Kilau emas Poboya, menyilaukan mata. Daya tariknya mengundang migrasi penduduk dari berbagai daerah. Setiap harinya, ribuan penambang naik ke Pegunungan Poboya, untuk mencoba peruntungan mereka. Mereka masuk ke dalam liang tambang berkedalaman sekitar 15 hingga 20 meter ke bawah untuk mengambil bebatuan yang dikenal sebagai fire- reef atau batu api yang mengandung serat emas. Para penambang seolah tak peduli walau nyawa taruhannya. Seperti pengalaman Wahyu yang baru setahun menambang emas yang diceritakannya kepada korensponden kami, Erna Lidiawati : „Berapa jam dilubang itu? Kadang satu malam. Oksigen biasanya kurang terus pakai apa? Kalau di dalam itu tidak ada. Kecuali lubang belum tembus kan belum ada tembusan kalau sudah dapat reef ka nada celah-celahnya batu. Tidak ada cahaya Cuma celah-celah batu sudah kayak ada angin-angin begitu. Pengap tidak di dalam itu? Panas Bu. “

Awalnya nama Poboya belumlah terkenal seperti sekarang ini. Mata pencaharian masyarakat Poboya dan sekitarnya dulu hanyalah beternak domba, pengumpul rotan dan petani bawang. Mendulang emas dilakukan warga jika ada waktu senggang dan hal ini sudah berlangsung puluhan tahun. Namun sejak masuknya teknologi tromol, mesin pemisah biji emas tradisional pada 2009 lalu, Poboya berubah menjadi tanah harapan. Warga berputar haluan menjadi penambang emas. Ahmad salah seorang pengusaha tromol menjelaskan proses penghancuran batu api yang mengandung serat emas: „Jadi material yang dari karung itu mereka bawa masuk dulu, ditumbuk dulu, baru dihaluskan dan halusnya isi di tromol. Jadi ini belum ada sianida? Belum ada kalau di tromol belum ada sianida itu baru nanti di tong baru ada untuk memisahkan emas dengan limbah itu.“

Zat kimia berbahaya seperti mercuri dan sianida seperti menjadi kebutuhan pokok masyarakat penambang untuk mendapatkan emas. Untuk membeli satu kilogram mercuri, mereka harus merogoh kocek sebesar 800 ribu rupiah, sedangkan sianida per lima belas kilogram dijual dengan harga 5,5 juta rupiah. Ribuan kilogram mercuri yang sudah dilepaskan ke udara sejak 2009-2011 berdampak serius pada kesehatan. Hasil Survey Dinas Kesehatan Kota Palu, menemukan adanya gejala penyakit kulit. Ketut Suarayasa, kepala bidang Pengendalian Masalah Kesehatan memaparkan: “Dampaknya khusus buat pekerja adalah tangan mereka sering tidak menggunakan sarung tangan. Sementara air pengolahan itu mereka pegang mereka peras. Sehingga dampak yang pertama jelas ke kulit bisa. Ke kulit maka jangka panjang bisa menimbulkan gangguan kulit. Mungkin gejala paling ringan adalah dermatitis, macam radang pada kulit enfeksi dan sebagainya. Nah data hasil kesehatan puskesmas Singgani penyakit dermatitis menempati urutan kedua. No satu masih ispa. Tapi saya tidak ingin mengatakan bahwa penyakit kulit di sana di pekerja diakibatkan oleh dampak dari penggunaan mercury atau bahan berbahaya karena ini perlu survey ilmiah. Tapi kalau dari korelasi analisa data berdasarkan data tren penyakit yang tadinya penyakit kulit tidak sampai 5 besar dia hanya 10 besar kok sekarang tiba-tiba naik.”
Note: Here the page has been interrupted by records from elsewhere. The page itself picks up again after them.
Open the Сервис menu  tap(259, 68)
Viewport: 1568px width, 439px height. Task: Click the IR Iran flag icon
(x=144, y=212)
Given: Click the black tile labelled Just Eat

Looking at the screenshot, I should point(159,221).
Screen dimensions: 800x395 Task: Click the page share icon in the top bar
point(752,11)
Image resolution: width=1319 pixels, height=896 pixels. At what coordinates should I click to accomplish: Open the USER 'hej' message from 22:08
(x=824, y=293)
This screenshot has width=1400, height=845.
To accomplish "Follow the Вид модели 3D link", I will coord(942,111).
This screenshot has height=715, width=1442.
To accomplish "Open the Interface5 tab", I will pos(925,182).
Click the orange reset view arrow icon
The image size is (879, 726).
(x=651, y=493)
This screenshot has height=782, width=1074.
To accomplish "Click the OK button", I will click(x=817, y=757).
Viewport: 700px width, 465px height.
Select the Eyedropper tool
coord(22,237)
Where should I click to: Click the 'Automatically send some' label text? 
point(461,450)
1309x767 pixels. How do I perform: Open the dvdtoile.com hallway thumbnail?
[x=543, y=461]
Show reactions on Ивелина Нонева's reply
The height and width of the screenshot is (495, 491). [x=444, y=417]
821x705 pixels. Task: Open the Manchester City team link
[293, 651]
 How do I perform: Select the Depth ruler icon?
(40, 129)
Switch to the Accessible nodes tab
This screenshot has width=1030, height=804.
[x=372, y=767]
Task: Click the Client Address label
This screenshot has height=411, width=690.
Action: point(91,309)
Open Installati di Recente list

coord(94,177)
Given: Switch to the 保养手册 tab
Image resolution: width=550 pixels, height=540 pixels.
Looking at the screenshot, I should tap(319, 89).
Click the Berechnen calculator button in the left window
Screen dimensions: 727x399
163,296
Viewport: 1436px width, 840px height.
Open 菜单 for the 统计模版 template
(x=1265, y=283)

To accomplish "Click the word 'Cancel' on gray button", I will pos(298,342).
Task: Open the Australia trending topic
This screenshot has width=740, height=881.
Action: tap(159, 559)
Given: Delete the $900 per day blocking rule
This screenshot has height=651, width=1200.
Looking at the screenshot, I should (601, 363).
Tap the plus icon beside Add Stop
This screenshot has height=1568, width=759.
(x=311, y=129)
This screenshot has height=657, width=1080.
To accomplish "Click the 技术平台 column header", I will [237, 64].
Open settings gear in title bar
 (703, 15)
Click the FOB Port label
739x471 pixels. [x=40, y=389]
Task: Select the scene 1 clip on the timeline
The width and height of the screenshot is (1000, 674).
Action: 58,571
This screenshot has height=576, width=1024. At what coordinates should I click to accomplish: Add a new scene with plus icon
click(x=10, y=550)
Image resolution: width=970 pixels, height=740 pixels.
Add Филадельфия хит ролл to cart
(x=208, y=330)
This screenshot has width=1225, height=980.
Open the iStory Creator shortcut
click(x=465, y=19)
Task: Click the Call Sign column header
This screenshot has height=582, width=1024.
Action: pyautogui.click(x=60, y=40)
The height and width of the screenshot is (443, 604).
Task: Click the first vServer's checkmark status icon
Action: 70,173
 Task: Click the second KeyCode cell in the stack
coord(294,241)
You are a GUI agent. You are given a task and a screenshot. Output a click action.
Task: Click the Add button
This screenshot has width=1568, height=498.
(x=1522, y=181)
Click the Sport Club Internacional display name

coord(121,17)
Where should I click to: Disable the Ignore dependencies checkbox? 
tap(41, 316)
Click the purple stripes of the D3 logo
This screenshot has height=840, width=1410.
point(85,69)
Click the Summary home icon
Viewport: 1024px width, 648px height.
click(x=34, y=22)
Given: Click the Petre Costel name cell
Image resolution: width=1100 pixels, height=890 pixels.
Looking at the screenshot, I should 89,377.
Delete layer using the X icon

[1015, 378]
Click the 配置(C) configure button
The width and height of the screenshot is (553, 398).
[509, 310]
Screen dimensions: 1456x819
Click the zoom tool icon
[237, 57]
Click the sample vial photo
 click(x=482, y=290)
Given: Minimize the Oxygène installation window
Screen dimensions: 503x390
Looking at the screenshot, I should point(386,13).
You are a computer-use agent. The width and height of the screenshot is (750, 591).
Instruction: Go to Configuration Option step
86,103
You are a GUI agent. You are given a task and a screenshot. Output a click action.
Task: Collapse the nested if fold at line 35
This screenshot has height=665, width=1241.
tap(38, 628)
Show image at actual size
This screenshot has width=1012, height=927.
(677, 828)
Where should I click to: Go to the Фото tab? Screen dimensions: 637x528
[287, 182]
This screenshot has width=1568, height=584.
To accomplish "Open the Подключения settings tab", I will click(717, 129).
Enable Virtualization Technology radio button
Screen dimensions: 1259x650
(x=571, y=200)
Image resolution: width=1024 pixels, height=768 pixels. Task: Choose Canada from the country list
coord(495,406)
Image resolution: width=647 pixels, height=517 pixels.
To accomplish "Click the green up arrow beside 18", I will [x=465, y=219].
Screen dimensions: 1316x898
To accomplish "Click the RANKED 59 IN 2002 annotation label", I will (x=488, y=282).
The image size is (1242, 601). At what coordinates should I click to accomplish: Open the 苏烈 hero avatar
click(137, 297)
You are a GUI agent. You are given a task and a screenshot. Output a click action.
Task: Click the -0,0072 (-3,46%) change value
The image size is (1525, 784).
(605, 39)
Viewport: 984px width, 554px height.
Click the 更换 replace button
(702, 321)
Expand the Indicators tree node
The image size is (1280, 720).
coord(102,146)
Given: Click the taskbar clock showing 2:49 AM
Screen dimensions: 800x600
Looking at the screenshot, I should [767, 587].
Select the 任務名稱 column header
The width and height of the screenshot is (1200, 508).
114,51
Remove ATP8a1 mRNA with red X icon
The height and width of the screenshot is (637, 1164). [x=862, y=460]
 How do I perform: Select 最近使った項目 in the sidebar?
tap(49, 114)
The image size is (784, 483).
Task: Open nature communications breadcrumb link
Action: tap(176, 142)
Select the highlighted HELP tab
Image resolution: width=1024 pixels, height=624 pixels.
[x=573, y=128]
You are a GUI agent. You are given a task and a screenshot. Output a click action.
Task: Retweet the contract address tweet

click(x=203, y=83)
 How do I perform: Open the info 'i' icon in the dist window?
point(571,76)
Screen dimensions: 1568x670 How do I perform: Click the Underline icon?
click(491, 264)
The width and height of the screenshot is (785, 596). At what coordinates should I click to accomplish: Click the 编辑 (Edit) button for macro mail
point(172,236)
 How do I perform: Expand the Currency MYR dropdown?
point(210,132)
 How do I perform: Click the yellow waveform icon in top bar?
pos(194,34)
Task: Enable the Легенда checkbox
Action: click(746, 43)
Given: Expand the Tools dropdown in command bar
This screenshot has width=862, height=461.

Pemerintah Kota Palu membantah dampak negatif dari penggunaan bahan-bahan berbahaya seperti mercuri dan mengatakan dampak tersebut sudah diminimalisisasi. Wakil Walikota Palu, Mulhanan Tombolotutu: "Kedepan kita inginkan bahwa yang namanya mercury dan lain sebagaimanya itu kalau bisa dikurangi. Nah System pengolahan yang tidak menggunakan mercury itulah yang kita perkenalkan dengan masyarakat. Dari hasil kajian-kajian itu lebih ramah lingkungan itu sianida dibanding dengan mercury, mercury ini yang harus dibatasi penggunaannya."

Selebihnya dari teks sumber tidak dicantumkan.